### DOCUMENT SECTION
----------------
# GFQL Call Operations

This notebook demonstrates the Call operation in GFQL, which enables:
- Invoking user-defined functions on graph data
- Custom data transformations and enrichments
- Integration with external services
- Advanced analytics within graph queries

**Security Note**: Call operations are restricted to a safelist of allowed functions for security.

## Setup

In [None]:
import pandas as pd
import numpy as np
import graphistry
from graphistry import n, e_forward, e_reverse
from graphistry.compute.ast import ASTCall, ASTLet, ASTChainRef

# For convenience, use the alias
from graphistry import call, let

graphistry.__version__

## Sample Data: Network Traffic Analysis

In [None]:
# Create sample network traffic data
edges_df = pd.DataFrame({
    'src_ip': ['192.168.1.1', '192.168.1.1', '192.168.1.2', '10.0.0.1', '10.0.0.1', 
               '192.168.1.3', '192.168.1.3', '10.0.0.2', '172.16.0.1'],
    'dst_ip': ['192.168.1.2', '10.0.0.1', '192.168.1.3', '192.168.1.3', '10.0.0.2',
               '10.0.0.2', '172.16.0.1', '172.16.0.1', 'external.com'],
    'protocol': ['HTTP', 'HTTPS', 'SSH', 'HTTP', 'DNS', 'HTTPS', 'SSH', 'HTTP', 'HTTPS'],
    'bytes': [1024, 2048, 512, 4096, 128, 8192, 256, 16384, 32768],
    'packets': [10, 20, 5, 40, 2, 80, 3, 160, 320],
    'timestamp': pd.to_datetime([
        '2024-01-01 10:00:00', '2024-01-01 10:05:00', '2024-01-01 10:10:00',
        '2024-01-01 10:15:00', '2024-01-01 10:20:00', '2024-01-01 10:25:00',
        '2024-01-01 10:30:00', '2024-01-01 10:35:00', '2024-01-01 10:40:00'
    ])
})

nodes_df = pd.DataFrame({
    'ip': ['192.168.1.1', '192.168.1.2', '192.168.1.3', '10.0.0.1', 
           '10.0.0.2', '172.16.0.1', 'external.com'],
    'type': ['workstation', 'workstation', 'server', 'gateway', 
             'dns_server', 'web_server', 'external'],
    'risk_level': [0.2, 0.3, 0.7, 0.5, 0.4, 0.8, 0.9]
})

g = graphistry.edges(edges_df, 'src_ip', 'dst_ip').nodes(nodes_df, 'ip')
print(f"Graph has {len(g._nodes)} nodes and {len(g._edges)} edges")

## Basic Call Operations

Call operations allow you to invoke functions to transform or analyze data.
----------------
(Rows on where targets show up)
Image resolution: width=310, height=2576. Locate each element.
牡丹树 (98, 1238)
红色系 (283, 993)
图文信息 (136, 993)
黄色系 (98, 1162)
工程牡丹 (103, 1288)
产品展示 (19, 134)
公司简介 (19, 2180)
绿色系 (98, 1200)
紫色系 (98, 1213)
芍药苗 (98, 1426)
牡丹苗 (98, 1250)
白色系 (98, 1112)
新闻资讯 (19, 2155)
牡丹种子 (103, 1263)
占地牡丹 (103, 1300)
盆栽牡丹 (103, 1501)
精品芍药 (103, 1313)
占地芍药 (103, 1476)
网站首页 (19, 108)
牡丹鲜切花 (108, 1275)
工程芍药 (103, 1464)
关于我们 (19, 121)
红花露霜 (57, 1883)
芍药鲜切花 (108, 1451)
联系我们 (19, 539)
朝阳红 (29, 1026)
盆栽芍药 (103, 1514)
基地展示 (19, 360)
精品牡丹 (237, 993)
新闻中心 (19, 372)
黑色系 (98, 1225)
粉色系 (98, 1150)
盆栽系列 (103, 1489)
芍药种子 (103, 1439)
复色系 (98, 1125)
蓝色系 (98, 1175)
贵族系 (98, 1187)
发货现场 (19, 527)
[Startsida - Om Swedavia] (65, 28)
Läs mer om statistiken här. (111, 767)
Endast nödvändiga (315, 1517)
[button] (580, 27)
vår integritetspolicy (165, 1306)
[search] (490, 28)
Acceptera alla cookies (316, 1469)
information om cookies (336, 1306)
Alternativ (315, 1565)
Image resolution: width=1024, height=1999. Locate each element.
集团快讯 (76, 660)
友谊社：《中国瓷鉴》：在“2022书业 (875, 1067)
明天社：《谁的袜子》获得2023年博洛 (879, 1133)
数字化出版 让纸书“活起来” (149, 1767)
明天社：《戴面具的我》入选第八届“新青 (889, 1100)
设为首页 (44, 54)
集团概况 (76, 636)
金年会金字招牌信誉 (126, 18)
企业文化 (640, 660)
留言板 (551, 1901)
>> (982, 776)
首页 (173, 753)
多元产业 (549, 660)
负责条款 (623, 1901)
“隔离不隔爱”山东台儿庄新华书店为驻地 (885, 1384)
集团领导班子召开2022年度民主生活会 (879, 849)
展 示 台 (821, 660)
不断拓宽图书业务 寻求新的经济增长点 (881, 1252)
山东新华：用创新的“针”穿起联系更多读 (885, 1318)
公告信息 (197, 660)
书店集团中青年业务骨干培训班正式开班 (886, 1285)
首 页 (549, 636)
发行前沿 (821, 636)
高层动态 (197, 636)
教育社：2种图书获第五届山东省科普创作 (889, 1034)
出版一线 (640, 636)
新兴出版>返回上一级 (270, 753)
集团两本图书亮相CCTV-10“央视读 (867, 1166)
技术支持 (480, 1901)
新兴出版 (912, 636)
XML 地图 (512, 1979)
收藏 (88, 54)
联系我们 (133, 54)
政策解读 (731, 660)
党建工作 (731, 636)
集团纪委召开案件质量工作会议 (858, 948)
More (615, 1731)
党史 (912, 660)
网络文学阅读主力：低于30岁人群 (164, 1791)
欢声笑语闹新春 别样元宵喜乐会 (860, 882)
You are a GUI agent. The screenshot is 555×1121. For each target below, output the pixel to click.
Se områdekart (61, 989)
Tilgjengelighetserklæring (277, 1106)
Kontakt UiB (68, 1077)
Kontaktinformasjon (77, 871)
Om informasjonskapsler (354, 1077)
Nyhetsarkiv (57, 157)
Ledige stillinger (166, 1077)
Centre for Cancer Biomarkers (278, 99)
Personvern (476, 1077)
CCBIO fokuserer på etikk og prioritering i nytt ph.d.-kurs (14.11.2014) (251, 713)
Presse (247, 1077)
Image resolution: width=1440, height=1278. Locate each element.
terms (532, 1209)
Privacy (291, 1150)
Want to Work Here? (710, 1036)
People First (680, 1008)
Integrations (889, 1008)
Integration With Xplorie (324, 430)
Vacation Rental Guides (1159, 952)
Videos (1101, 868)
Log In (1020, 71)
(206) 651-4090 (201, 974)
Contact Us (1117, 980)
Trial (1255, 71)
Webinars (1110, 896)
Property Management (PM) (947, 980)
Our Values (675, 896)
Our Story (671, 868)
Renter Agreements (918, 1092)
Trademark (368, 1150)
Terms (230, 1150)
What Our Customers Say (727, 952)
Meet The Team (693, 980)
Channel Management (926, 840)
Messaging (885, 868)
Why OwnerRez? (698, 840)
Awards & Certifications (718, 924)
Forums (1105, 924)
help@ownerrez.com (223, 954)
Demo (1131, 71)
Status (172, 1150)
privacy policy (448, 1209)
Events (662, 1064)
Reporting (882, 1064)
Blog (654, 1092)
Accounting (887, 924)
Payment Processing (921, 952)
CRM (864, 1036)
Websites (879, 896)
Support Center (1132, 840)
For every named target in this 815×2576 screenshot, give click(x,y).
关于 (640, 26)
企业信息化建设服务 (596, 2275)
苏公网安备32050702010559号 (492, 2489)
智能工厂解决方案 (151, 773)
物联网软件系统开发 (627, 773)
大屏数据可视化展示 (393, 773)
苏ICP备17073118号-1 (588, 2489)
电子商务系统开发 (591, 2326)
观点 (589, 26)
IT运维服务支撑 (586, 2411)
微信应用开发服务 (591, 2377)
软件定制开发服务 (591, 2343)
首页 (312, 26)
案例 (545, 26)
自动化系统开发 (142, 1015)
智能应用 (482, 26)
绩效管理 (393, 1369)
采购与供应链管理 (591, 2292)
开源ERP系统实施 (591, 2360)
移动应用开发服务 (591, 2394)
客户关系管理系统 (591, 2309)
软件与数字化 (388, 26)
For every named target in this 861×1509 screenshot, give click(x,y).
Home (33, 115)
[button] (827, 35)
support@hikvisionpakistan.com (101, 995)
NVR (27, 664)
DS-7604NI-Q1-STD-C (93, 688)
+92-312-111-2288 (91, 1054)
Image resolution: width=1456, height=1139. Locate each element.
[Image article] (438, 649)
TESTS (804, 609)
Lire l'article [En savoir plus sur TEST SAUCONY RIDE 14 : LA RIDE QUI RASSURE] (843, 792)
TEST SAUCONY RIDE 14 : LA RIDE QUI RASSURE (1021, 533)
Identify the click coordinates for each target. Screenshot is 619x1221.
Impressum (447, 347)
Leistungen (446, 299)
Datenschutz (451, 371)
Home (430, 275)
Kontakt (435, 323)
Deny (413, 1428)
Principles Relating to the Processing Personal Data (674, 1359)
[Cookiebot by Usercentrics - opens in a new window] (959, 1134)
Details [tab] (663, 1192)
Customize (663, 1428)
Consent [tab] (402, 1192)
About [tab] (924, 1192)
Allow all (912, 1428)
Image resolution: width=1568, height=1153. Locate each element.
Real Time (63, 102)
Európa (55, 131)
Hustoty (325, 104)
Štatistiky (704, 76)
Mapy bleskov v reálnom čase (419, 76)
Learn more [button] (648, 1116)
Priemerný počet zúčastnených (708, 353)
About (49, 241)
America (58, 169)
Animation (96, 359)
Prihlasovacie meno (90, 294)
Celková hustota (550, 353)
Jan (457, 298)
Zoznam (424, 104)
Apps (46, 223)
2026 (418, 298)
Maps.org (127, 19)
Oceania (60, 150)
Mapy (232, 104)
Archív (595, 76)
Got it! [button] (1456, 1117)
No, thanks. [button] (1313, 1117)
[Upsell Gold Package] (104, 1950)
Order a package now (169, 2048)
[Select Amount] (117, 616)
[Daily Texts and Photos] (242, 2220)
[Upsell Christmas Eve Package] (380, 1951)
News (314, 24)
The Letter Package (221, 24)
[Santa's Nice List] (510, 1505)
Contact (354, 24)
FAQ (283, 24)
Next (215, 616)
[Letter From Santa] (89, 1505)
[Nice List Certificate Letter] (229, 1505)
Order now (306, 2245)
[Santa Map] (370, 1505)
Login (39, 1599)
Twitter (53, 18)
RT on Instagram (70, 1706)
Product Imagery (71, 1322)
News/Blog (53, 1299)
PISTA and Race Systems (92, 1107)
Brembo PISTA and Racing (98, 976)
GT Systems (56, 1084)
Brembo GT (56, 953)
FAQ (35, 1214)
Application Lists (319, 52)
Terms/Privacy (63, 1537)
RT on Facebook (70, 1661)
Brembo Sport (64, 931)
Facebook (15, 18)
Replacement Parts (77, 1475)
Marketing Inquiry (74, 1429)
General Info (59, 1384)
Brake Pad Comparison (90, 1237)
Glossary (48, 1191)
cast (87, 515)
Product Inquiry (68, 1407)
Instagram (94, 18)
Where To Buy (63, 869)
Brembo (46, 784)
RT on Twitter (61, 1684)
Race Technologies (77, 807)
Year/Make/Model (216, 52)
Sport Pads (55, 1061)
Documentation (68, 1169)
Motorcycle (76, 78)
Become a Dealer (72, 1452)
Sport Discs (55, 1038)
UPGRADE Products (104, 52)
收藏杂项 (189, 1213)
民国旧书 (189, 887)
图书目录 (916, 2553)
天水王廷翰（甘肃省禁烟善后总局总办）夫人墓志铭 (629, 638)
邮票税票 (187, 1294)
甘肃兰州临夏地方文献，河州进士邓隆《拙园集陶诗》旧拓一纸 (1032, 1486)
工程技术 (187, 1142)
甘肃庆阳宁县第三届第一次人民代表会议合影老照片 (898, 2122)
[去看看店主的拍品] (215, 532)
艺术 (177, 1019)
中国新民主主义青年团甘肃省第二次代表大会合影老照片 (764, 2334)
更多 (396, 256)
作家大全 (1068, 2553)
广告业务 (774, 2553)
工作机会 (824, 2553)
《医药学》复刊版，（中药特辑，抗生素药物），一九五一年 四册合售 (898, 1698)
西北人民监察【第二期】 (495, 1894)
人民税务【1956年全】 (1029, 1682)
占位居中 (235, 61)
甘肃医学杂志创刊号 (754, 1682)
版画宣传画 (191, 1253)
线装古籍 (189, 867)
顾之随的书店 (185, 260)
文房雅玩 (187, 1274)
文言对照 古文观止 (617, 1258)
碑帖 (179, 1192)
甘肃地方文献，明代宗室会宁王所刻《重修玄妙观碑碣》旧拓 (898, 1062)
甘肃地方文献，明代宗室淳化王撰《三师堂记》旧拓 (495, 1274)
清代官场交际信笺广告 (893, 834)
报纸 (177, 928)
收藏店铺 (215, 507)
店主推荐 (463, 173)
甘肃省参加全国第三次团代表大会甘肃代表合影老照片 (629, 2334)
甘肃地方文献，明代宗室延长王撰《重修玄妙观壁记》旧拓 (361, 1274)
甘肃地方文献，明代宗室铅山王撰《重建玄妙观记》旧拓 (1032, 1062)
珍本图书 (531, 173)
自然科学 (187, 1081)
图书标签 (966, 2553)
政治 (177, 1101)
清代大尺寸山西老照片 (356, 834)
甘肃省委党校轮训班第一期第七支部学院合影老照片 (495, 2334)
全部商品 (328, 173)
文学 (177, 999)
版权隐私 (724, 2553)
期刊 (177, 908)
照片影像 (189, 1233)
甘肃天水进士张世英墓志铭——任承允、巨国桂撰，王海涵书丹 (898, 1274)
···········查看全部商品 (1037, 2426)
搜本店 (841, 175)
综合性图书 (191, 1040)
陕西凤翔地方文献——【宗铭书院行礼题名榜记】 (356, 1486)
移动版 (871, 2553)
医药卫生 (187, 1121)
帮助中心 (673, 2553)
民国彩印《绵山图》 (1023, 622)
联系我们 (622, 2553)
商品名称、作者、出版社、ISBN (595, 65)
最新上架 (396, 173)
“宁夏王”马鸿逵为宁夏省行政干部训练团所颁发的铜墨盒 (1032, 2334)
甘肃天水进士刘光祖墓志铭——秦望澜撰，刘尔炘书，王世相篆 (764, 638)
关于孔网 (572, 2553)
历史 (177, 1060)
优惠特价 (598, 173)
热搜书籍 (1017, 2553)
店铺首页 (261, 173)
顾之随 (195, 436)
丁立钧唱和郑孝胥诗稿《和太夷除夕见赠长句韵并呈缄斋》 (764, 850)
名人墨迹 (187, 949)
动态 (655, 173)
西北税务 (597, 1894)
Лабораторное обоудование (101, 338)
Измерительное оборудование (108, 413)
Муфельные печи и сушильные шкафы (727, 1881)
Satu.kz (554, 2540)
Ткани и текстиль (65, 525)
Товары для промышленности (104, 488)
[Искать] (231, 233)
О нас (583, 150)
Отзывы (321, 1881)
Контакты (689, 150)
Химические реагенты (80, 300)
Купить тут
----------------
Copy the GFQL Call notebook text between "# GFQL Call" and "functions for security.", inclusive, swapping "external services" for "third-party services".

### THE RESPONSE
# GFQL Call Operations

This notebook demonstrates the Call operation in GFQL, which enables:
- Invoking user-defined functions on graph data
- Custom data transformations and enrichments
- Integration with third-party services
- Advanced analytics within graph queries

**Security Note**: Call operations are restricted to a safelist of allowed functions for security.